Task instructions: Put everything from the line containing "This screenshot has width=1936, height=528." down to the end of the data into a numbered list, including that first line and omitting any blank lines.

Exercise data:
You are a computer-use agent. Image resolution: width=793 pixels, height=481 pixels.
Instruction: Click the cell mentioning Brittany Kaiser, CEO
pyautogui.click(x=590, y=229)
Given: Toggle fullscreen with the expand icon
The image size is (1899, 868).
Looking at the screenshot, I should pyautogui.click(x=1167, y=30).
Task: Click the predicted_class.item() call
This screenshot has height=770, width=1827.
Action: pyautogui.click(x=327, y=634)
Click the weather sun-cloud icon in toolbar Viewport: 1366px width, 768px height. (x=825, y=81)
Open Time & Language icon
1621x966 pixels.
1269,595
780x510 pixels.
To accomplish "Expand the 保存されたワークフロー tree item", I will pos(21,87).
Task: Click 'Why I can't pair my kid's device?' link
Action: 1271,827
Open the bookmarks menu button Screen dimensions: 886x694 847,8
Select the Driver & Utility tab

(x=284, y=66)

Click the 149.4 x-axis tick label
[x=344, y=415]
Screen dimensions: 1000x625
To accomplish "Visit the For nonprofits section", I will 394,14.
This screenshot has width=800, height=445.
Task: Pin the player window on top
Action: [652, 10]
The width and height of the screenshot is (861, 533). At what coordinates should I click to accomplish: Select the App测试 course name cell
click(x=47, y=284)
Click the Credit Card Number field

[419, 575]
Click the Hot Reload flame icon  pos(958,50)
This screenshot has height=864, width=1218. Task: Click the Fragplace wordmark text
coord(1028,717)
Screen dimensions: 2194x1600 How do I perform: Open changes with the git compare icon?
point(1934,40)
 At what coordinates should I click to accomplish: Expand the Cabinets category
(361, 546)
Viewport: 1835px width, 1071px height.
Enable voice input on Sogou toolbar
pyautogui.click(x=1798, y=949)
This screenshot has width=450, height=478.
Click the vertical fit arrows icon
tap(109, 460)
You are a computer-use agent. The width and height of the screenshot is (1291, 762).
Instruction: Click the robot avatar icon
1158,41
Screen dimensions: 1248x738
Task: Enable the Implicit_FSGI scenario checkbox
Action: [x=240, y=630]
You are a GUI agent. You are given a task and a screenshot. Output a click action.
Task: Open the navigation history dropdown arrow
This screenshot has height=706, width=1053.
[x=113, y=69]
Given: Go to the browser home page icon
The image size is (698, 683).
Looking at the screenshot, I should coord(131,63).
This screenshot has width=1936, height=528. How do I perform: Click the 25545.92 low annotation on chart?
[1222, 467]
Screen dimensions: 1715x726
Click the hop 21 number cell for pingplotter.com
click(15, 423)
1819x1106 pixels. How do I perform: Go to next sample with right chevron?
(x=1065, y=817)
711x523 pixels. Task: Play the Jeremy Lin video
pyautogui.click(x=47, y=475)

The output:
1. This screenshot has width=1936, height=528. How do I perform: Click the 25545.92 low annotation on chart?
2. [1222, 467]
3. Screen dimensions: 1715x726
4. Click the hop 21 number cell for pingplotter.com
5. click(15, 423)
6. 1819x1106 pixels. How do I perform: Go to next sample with right chevron?
7. (x=1065, y=817)
8. 711x523 pixels. Task: Play the Jeremy Lin video
9. pyautogui.click(x=47, y=475)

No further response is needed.